Indonesia belum siap menghadapi MEA 2015. Riza Damanik, Direktur Indonesia for Global Justice (IGJ) menilai MEA 2015 bisa menjadi ancaman serius mengingat kegagalan negara melindungi petani dan nelayan. Potensi perikanan yang begitu besar belum mampu dimanfaatkan secara maksimal.
Indonesia kehilangan banyak nilai ekonomis dari sektor perikanan. Aswadi Munir, Senator Junior Chamber International (JCI) Senate ASEAN menyebutkan, banyak ikan-ikan hasil tangkapan nelayan Indonesia malah menguntungkan negara tetangga seperti Thailand dan Filipina.
Berdasarkan pengamatan Aswadi, ternyata 80% ikan yang berlabuh di Satun dan Kuantan (Thailand) berasal dari Indonesia. Pengusaha Thailand yang menentukan harga beli. Nelayan asal Indonesia dimanfaatkan pengusaha perikanan asal Thailand untuk menangkap ikan dari wilayah perairan Indonesia.
“Nelayan tidak punya pilihan karena demand dalam negeri tidak tinggi. Ada cost-nya kalau dibawa ke daratan. Jadi mereka berpikir lebih baik setelah ditangkap langsung berpindah ke storage kapal milik Thailand. Ini juga dipraktikkan oleh Filipina dan Taiwan,” ujar Aswadi.
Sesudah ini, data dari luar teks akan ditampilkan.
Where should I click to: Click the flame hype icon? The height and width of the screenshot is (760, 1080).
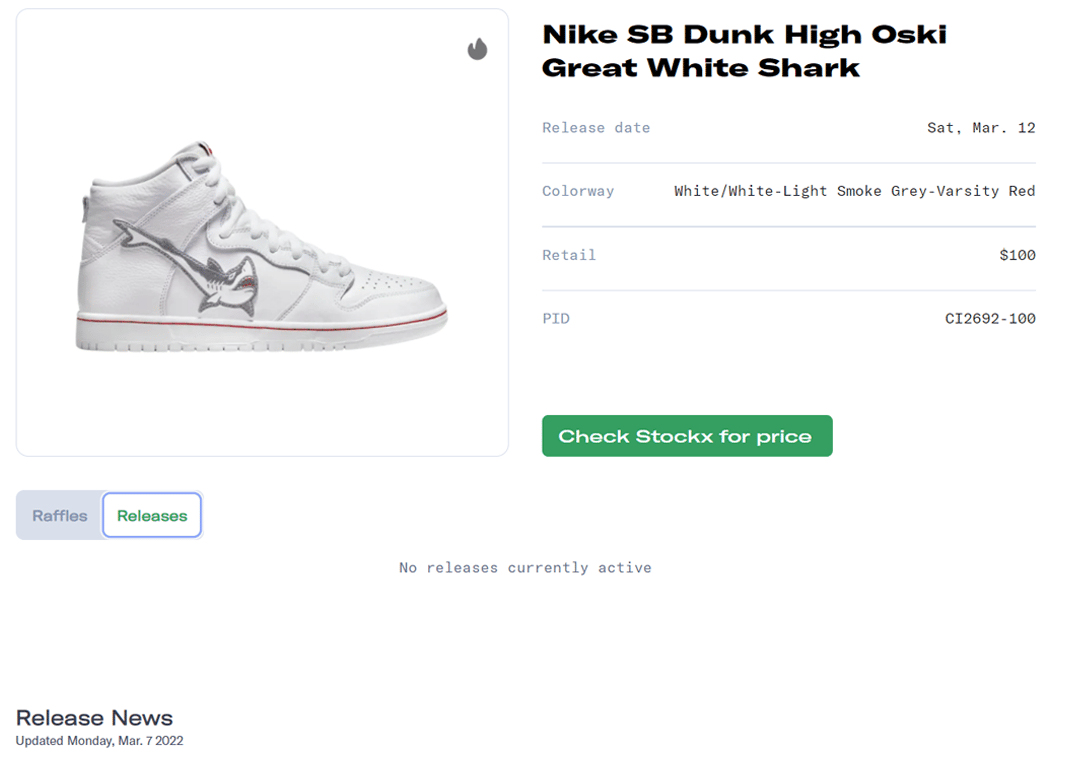(x=478, y=49)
Aswadi mengatakan, pemerintah sulit mencegah, karena para pengusaha Thailand ini bisa dibilang tidak melakukan ilegal fishing melainkan seperti melakukan kerja sama dengan nelayan. Para pengusaha Thailand menggalang hingga ratusan kapal nelayan asal Indonesia untuk menyuplai ikan. Ironisnya, nelayan kita terpaksa menjual hasil tangkapannya kepada pengusaha Thailand karena menjanjikan kepastian pasar. Para pengusaha Thailand terhindar dari ilegal fishing.
Kegagalan melindungi petani dan nelayan menjadi ancaman serius bangsa menghadapi MEA 2015. Diperlukan strategi baru perlindungan petani dan nelayan Indonesia.